SM ENERGY COMPANY ANNOUNCES CASH TENDER OFFER FOR UP TO $750.0 MILLION AGGREGATE PRINCIPAL AMOUNT OF 8.375% SENIOR NOTES DUE 2028 ORIGINALLY ISSUED BY CIVITAS RESOURCES
MWN-AI** Summary
SM Energy Company (NYSE: SM) has announced a cash tender offer aimed at repurchasing up to $750 million of its 8.375% Senior Notes due 2028, which were initially issued by Civitas Resources, Inc. The Tender Offer will allow SM Energy to buy back these notes, originally part of its merger with Civitas, under specific conditions outlined in the Offer to Purchase dated March 4, 2026.
The company has set a maximum tender amount of $750 million, with currently outstanding notes totaling $1.35 billion. The tender offer is scheduled to expire on April 1, 2026, unless extended. Holders who tender their notes by March 17, 2026, will be eligible for a Total Consideration of $1,031.75 per $1,000 principal amount, which includes an Early Tender Premium of $50. After this date, holders will receive only the Tender Offer Consideration of $981.75, excluding the premium.
The settlement for early tenders is expected on March 19, 2026, while the final settlement date, for notes tendered after the Early Tender Date, is projected for April 3, 2026. It is important to note that tendered notes cannot be withdrawn after the specified withdrawal date of March 17, 2026.
SM Energy reserves the right to modify or extend the maximum tender amount and emphasizes that the tender offer is not contingent on a minimum number of notes being tendered. The completion of the offer is subject to conditions including the successful completion of a new senior debt offering.
This strategic move aims to optimize the company's capital structure and strengthen its financial position amid fluctuating market conditions. Thus, investors and stakeholders alike are advised to monitor updates regarding this tender offer closely.
MWN-AI** Analysis
SM Energy’s recent announcement regarding its cash tender offer for up to $750 million of 8.375% Senior Notes due 2028 presents a strategic opportunity for investors to reassess their positions relative to the company's debt and overall market standing. The tender offer, which reflects a proactive approach to managing outstanding debt acquired through the Civitas Resources merger, emphasizes fiscal prudence in an environment where higher interest rates are increasingly common.

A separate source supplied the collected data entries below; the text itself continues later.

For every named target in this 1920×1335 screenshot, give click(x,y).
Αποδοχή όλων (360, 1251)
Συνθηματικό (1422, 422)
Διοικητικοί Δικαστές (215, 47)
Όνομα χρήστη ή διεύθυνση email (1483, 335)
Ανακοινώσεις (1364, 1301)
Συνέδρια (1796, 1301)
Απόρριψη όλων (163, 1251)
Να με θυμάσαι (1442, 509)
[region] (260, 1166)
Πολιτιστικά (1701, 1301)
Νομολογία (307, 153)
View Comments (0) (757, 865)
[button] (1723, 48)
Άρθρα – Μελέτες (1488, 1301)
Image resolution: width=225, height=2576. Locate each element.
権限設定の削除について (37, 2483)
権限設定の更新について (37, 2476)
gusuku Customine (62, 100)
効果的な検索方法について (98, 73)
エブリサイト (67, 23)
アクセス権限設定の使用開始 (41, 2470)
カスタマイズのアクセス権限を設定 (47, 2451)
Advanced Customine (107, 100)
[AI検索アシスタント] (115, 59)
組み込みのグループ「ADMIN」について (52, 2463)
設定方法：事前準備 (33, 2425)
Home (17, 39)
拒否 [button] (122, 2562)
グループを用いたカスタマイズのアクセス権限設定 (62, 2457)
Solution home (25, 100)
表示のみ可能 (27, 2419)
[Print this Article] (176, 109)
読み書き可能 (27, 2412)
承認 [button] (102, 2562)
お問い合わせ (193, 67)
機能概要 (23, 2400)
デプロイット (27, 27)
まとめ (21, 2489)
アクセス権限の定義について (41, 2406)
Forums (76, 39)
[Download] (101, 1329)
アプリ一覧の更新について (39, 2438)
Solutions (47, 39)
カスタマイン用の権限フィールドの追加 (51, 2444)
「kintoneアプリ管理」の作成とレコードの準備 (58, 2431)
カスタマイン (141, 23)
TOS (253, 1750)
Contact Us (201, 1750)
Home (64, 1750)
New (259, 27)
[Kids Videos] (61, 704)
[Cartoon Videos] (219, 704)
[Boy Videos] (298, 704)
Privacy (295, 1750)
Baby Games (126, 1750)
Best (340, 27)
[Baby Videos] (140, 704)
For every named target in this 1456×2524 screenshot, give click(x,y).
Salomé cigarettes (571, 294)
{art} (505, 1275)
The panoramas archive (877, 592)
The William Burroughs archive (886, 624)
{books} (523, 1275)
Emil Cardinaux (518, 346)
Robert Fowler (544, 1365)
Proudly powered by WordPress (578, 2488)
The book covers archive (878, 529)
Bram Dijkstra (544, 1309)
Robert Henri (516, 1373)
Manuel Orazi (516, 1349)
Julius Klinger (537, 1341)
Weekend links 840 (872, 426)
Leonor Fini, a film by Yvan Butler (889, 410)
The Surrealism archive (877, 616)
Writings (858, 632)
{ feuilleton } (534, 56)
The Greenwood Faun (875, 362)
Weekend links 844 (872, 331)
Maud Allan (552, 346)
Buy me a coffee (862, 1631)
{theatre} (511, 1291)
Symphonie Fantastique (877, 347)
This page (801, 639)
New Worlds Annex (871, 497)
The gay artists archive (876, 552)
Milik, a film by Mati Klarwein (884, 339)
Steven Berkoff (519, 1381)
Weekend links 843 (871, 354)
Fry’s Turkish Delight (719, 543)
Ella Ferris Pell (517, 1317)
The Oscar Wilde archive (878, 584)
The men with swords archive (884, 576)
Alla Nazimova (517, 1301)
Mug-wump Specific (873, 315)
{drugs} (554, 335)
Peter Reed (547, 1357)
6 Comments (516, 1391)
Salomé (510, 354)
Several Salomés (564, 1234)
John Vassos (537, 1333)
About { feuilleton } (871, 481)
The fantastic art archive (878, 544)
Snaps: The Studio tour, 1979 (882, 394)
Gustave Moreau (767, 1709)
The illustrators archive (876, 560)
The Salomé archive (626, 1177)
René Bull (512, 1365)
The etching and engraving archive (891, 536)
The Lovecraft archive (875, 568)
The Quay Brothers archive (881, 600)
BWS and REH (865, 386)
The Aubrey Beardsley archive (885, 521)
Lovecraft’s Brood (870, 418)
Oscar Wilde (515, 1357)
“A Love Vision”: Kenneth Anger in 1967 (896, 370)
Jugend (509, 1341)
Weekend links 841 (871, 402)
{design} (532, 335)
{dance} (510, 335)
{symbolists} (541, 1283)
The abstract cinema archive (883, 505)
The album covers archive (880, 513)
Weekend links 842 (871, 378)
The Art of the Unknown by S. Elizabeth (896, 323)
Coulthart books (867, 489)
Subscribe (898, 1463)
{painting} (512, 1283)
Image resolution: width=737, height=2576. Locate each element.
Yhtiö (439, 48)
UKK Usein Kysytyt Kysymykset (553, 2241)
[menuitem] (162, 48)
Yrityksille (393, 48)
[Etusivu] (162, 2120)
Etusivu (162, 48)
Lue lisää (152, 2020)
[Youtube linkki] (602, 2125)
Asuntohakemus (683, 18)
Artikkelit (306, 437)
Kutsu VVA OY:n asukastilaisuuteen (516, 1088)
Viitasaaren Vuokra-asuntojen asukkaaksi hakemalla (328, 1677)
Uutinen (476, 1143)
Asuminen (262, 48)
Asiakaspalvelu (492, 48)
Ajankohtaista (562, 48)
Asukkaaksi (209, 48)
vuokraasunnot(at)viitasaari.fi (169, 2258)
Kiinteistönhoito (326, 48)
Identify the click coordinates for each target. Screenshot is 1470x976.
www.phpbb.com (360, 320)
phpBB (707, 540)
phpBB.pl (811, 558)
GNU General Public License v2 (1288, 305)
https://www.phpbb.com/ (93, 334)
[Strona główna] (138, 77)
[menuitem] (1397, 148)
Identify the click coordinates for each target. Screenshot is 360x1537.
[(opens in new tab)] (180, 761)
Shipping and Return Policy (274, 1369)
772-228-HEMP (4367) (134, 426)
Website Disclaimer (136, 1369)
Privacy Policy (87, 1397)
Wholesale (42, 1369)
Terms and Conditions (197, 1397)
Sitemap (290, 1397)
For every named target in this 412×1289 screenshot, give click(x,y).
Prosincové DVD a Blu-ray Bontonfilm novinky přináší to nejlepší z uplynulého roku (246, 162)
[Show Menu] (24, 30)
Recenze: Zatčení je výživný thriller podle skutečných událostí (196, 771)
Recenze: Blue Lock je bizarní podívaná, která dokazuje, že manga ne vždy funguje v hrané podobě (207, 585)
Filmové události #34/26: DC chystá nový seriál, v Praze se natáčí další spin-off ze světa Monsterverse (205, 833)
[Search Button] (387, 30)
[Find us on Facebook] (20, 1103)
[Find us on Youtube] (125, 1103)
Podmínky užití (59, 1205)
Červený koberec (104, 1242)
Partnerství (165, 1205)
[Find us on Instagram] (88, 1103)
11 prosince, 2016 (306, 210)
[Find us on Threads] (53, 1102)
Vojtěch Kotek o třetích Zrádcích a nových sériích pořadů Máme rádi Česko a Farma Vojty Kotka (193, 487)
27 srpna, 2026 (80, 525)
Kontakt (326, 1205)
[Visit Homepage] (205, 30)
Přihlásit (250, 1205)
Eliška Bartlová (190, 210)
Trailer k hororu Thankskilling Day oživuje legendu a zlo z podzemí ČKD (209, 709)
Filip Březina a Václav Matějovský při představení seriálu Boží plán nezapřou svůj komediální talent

With a total principal amount of $1.35 billion in senior notes outstanding, this $750 million tender suggests SM Energy is not only attempting to optimize its capital structure but also potentially signaling a stronger cash flow position. The company is likely keen on lowering interest expenses associated with its debt, particularly as the interest rate environment may exert pressure on companies with high yield bonds.
Investors considering participation in this offer should note the Early Tender Premium, which incentivizes early action. The Tender Offer Consideration of approximately $981.75 per $1,000 principal amount of notes indicates an interest in providing greater value to noteholders willing to trade liquidity today for a guaranteed payout.
It’s imperative to assess SM Energy’s operational efficiency following the merger, particularly in the competitive landscape of oil and gas. Moreover, investors should examine the company's production rates in Colorado, New Mexico, Texas, and Utah, as these will influence future cash flows and the overall financial health of SM Energy.
In conclusion, while the tender offer could be viewed as a bullish indicator of SM Energy’s financial maneuvering, investors should conduct thorough due diligence regarding market conditions and operational outcomes before altering their investment strategies. The upcoming settlement dates will be critical in determining the offer's overall effectiveness and reception by the market.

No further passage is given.